The night in Lincoln Ohio State's emergency quarterback repeatedly heaved the ball into the Memorial Stadium stands with both a lead and a Carlos Hyde at his disposal. Nebraska's offense dutifully accepted short field after short field along with the gracious and completely unnecessary clock stoppages handed to them by Ohio State OC Jim Bollman. That sucked; let's move on to current events.

We've reached the Super Bowl from this past weekend, which may have been the most arrogant squandering of a victory in football history.

The Oilers were facing Buffalo's backup, who is literally known for nothing other than what ended up happening in that game. Ohio State was facing Taylor Martinez and had to sub in Joe Bauserman for the injured Braxton Miller (all the more reason the Buckeyes should have been handing off, but whatever) and the stakes weren't exactly high that evening.

The Falcons were facing Tom Brady with a 25-point lead late in the Super Bowl.
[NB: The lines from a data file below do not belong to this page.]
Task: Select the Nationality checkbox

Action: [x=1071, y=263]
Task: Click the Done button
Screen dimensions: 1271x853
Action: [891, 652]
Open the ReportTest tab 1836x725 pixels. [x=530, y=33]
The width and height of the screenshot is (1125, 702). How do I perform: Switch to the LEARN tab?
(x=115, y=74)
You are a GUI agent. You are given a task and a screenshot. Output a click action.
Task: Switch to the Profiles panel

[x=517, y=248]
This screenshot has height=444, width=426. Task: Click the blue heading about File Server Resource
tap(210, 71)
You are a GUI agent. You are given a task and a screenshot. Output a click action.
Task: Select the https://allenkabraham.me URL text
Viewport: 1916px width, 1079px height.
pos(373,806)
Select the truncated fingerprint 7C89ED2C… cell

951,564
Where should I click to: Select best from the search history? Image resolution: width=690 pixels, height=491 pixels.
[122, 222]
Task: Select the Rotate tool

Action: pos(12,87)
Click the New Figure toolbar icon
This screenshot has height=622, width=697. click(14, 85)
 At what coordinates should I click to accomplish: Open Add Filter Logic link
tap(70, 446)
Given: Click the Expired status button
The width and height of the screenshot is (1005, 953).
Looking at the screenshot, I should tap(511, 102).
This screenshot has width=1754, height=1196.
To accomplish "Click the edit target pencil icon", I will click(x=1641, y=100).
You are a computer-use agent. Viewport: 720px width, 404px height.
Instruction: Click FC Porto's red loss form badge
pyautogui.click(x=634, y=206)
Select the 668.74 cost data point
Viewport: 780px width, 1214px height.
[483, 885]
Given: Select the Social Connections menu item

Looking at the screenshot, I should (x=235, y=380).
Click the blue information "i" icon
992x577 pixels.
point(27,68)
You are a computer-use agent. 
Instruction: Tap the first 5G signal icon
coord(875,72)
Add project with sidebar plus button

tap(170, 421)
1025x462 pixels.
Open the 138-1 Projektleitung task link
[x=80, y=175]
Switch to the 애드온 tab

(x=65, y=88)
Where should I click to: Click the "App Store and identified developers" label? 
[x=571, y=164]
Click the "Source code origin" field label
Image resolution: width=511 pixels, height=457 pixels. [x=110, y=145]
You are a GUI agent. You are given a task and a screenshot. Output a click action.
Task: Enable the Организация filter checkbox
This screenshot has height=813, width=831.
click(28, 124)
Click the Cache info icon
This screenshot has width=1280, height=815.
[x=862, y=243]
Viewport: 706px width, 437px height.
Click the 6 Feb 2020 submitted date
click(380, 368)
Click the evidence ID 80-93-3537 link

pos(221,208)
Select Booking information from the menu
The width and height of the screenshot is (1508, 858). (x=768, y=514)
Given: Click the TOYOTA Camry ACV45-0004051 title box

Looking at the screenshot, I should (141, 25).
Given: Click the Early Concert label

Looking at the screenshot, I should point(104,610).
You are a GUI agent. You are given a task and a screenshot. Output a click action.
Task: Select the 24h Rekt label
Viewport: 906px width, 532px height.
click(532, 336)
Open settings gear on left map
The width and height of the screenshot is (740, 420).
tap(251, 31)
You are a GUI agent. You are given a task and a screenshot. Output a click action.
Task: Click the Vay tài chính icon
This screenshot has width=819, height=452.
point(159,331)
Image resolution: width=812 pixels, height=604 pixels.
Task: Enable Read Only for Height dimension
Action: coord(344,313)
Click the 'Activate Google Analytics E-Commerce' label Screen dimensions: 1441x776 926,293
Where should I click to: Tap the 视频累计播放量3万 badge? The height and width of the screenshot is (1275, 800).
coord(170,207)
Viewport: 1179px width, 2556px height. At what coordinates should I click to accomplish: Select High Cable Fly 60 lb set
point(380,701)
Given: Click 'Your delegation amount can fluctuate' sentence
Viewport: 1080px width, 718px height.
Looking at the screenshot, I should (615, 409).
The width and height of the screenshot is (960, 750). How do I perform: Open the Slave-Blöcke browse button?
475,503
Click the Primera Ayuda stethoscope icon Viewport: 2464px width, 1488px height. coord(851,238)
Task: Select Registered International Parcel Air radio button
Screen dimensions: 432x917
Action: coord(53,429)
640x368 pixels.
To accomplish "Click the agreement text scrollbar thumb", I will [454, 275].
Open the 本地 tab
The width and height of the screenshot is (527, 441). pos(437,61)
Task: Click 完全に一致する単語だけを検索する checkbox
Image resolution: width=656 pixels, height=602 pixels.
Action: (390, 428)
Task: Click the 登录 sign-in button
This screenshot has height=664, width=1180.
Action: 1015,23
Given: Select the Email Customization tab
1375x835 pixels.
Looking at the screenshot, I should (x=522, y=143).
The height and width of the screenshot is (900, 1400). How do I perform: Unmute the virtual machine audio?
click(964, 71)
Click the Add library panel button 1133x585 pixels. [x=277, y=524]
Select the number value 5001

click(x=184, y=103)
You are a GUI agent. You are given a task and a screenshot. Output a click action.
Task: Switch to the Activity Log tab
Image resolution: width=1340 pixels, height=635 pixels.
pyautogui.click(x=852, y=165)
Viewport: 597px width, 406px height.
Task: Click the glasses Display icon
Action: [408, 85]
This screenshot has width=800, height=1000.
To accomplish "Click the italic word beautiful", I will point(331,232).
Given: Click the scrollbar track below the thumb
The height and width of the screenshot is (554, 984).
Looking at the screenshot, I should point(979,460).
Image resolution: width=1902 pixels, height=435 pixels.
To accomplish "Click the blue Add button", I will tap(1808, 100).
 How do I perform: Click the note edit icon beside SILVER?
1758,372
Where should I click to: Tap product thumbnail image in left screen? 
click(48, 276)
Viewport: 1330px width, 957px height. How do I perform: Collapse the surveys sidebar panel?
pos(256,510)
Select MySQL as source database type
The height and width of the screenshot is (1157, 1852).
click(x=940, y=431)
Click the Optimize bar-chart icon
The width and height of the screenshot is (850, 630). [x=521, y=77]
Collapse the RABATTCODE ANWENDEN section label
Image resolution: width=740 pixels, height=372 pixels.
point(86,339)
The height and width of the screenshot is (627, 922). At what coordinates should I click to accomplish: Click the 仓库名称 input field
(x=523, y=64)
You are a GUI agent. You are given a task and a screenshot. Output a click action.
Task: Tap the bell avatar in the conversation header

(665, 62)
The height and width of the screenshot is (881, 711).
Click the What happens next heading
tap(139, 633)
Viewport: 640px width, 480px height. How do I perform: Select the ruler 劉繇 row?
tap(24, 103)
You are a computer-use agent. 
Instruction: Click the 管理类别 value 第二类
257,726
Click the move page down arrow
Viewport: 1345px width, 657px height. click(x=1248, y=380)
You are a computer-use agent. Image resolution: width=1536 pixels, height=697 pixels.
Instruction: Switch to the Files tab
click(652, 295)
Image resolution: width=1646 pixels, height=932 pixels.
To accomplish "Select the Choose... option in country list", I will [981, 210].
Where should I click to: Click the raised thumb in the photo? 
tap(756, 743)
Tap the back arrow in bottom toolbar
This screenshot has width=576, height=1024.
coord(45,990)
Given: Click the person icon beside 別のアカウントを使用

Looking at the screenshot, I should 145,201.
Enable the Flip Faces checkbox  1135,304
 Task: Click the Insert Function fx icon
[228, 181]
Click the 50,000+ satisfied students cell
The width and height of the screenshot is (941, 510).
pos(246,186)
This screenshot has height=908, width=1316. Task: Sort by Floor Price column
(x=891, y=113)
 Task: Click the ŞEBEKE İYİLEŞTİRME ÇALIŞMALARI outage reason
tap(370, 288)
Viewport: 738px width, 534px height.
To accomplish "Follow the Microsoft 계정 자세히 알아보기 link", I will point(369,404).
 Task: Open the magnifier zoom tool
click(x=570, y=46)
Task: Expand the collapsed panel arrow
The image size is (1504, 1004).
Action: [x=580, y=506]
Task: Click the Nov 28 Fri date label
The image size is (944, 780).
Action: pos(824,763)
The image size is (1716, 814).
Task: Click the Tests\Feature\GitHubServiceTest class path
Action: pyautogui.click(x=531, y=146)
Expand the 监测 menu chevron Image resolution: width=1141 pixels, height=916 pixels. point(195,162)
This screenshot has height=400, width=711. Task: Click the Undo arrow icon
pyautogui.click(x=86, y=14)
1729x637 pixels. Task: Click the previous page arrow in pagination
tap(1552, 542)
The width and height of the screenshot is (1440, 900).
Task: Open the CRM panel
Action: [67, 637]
They were already mentally planning parade routes.

Atlanta proceeded to run the ball only five more times for the rest of the game. Their offensive possessions are bolded, below:

THE NIGHT ATLANTA HANDED WILLIAM SHERMAN A BUNCH OF TORCHES AND GASOLINE
LEAD TIME LEFT WHAT THE HELL HAPPENED AND THAT RESULTED IN
28-3 ATLANTA 8:31 3rd Got sliced up by Tom Brady. It happens. 13-play TD drive (PAT failed)
28-9 ATLANTA 2:06 3rd Recovered onside kick; started on the NE 46. 3 plays, -15 yards and a punt
28-9 ATLANTA 14:51 4th Sliced up by Brady. Maybe stop giving him chances. 12-play FG drive
28-12 ATLANTA 9:44 4th Three plays, -2 yards, Matt Ryan sacked & fumbled Patriots' ball on ATL 25
28-12 ATLANTA 8:24 4th Brady again. Maybe keep him on the bench longer. 5-play TD drive (2-pt conv. good)
28-20 ATLANTA 5:56 4th Six plays, 45 yards. Sack, penalty, incompletion. Patriots' ball on NE 9
28-20 ATLANTA 3:30 4th Let's give Tom Brady a chance to tie the game. Sure. 10-play TD drive (2-pt conv. good)
28-28 TIE 0:57 4th Pass, Pass, Spike, Incompletion, Punt. Overtime. New England won.

They ran the ball five times, one of which was a Matt Ryan scramble on a passing play. Coincidentally - during that closing stretch - New England scored five times.

Ryan was also snapping the ball with double-digit seconds remaining on the play clock throughout all of this. Each moment ticking off the clock was a down payment on an Atlanta ticker-tape parade. The Falcons methodically transferred dozens of them, interest-free, to Boston's parade fund instead of hoarding them.

It's a little too easy to say they choked; that implied that they crumbled under pressure. But Falcons OC Kyle Shanahan was calling so many clock-stopping plays that it makes more sense to suggest Atlanta got cocky with its own ability, shelved one of the best rushing attacks in the NFL and subsequently allowed Brady too many opportunities to be Brady.

This type of crushing self-defeat will definitely happen again - hopefully to a team you don't like. Luck is a welcome perk in any sport, but one of the most valuable elements of a comeback - especially in football - is a play-caller with the lead who lacks the discipline to simply play keep-away and allow the game clock hog the spotlight.